Sunday, March 22, 2009

Fourth Sunday in Lent


Galatians 4:22-31 / John 6:1-15


At the beginning of J.R.R. Tolkien's The Fellowship of the Ring, the wizard Gandalf meets up with his old friend, the hobbit Bilbo. The two had adventured together many years ago, and now Gandalf has returned for the celebration of his friend's "one hundred and eleventieth birthday". Now, even for a hobbit, eleventy-one is old by far, yet Bilbo seemed hardly to have aged a day since the wizard had first seen him so many years before.

The reason for this preternatural vigor, however, was far from wholesome. Indeed, it was nothing other than the One Ring, the tool and source of power of the Enemy of all the Free Peoples, indeed of all goodness, light and hope in Middle Earth. As coming from the Enemy, the Ring had no real power to offer life, no real power to create; it could only manipulate and coerce, and ultimately corrupt, whatever it touched.
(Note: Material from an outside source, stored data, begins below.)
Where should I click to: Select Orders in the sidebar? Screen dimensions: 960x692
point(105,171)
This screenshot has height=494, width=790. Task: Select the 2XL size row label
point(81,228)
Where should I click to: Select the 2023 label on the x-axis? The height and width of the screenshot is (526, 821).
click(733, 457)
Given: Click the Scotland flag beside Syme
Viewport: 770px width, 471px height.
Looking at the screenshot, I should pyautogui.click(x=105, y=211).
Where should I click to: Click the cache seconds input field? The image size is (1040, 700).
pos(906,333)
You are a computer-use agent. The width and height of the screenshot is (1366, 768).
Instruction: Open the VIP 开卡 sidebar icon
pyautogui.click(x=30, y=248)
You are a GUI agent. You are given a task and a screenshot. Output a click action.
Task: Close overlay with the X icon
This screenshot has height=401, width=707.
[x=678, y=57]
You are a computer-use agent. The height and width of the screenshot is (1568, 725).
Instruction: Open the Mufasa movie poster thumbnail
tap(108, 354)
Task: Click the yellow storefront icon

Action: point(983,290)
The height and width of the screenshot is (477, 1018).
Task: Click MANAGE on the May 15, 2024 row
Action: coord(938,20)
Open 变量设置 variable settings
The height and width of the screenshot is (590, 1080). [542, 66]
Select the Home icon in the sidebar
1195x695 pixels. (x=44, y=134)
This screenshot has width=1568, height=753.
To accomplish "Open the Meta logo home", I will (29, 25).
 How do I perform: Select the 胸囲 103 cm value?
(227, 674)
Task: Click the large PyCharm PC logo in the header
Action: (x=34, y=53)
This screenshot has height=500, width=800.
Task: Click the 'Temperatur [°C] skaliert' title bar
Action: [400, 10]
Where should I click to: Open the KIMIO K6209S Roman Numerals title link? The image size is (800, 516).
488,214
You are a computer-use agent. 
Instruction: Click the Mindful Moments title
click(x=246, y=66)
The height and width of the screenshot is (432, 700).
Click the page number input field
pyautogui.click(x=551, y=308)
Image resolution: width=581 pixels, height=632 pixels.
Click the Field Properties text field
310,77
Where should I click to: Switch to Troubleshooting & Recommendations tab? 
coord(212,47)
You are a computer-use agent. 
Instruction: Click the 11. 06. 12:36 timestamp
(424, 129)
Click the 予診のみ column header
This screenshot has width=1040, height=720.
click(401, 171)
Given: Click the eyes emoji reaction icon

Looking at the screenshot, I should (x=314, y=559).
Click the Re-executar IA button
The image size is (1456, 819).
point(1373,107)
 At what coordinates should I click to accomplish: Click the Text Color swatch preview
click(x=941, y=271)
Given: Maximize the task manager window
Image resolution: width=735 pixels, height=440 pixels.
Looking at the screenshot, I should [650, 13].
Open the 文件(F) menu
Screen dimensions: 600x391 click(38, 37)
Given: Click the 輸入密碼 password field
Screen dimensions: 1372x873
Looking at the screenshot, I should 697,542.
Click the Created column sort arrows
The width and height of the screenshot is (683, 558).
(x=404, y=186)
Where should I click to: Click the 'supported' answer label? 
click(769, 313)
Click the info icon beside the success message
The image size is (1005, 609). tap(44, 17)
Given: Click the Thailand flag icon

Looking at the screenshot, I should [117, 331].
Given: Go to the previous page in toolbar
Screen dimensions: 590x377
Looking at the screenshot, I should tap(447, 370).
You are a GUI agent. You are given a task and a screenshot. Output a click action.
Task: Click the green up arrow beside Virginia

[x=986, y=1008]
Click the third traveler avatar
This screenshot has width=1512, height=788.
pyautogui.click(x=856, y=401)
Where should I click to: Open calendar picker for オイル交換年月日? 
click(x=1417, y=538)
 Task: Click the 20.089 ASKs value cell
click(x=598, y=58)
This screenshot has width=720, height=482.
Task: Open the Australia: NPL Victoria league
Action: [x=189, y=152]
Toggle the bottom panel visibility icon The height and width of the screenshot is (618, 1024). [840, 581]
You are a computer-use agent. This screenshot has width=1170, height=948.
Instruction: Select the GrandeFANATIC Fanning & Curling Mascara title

That is why Bilbo's longevity is not experienced by him as a boon, but rather more of a burden. The Ring had not given him any more life; it had merely taken the life properly given to him by his Creator and distributed it, attenuated it over a longer span of year. As Bilbo himself remarks to Gandalf, Why, I feel all thin, sort of stretched , if you know what I mean: like butter that has been scraped over too much bread. That can't be right. (J.R.R. Tolkien, "A Long Expected Party," The Fellowship of the Ring)

How very different the miracle of the multiplication of the loaves and the fishes at the sea of Galilee. Confronted with limited resources and the real hunger of the very great crowd that had been drawn to Jesus by his signs in the healing of the sick, the disciples were at a loss. Philip, ever practical, knows that a full year's wages would barely be enough to put food in every hungry mouth, and even then each one may receive little. Andrew likewise balks at the sufficiency of their actual resources, five barley loaves and two fishes. But what are these among so many?, he asks, and rightly so. What Philip and Andrew both know, indeed all of the disciples could see and know, is that their resources cannot meet the true and pressing needs of the people. To try to meet the needs of all with the little they had would leave all wanting, the crumbs distributed a mockery of their genuine hunger. To give only to a few, that would be to betray the very mission of their Lord and Christ.

Yet, from their want and need, out of their lack, Jesus produces abundance. From the empty cupboard of their own resources, Jesus calls forth a cornucopia, a horn of plenty, more than they could ever consume. In so doing, Jesus does far more than feed hungry mouths, although he does this indeed. In the miracle of the multiplication of the loaves and fishes, Jesus reveals to us both the radical insufficiency of our own resources, our own fundamental incapacity to achieve what we most need and desire, and his own superabundance as the root and source of all we could ever want and unimaginably more besides.

What is true here in a material way is all the more true in the spiritual life. The Church, like the great crowd at the sea of Galilee, has deep desires, deep needs. It also has many tasks set to it by Christ. While God never assigns a task for which he does not give the graces necessary to accomplish it, nonetheless such grace always remains gift. It always remains something from God, and not from us. Even the Eucharist, the very life of the Church and of each Christian, of which the loaves and fishes were but a sign, comes not from the resources of the gathered community, but only through the word Christ by the power of his Spirit. The priesthood, by whom the Eucharist is offered, is likewise at one and the same time essential to the life of the Church and only ever received as gift from without. It is not through the calling forth of the assembled community, but by the conforming grace and character of Jesus Christ, that the Church has in her heart those sacred ministers by whose ministry she is sanctified and maintained in her life and mission.

This is why prayer and patience are so crucial to the life of the Church, especially in the face of the present needs of so many across the world. If we imagine that we have in ourselves what is needed to supply what the world needs, we will be sadly and tragically mistaken. Like the crowd, we will be trying to seize Jesus and make him serve what we think to be our best interests. Indeed, our attempt to rely on even the graces we have already received will leave us like Bilbo, like butter scraped over too much bread. Rather, it is only in our constant reliance on and waiting for the gracious mercy of God that we will ever have the resources to more than supply our desires. God is abundant; we stand in need. Is there any place else to go, than to him who supplies us with life beyond all measure, with graces past counting?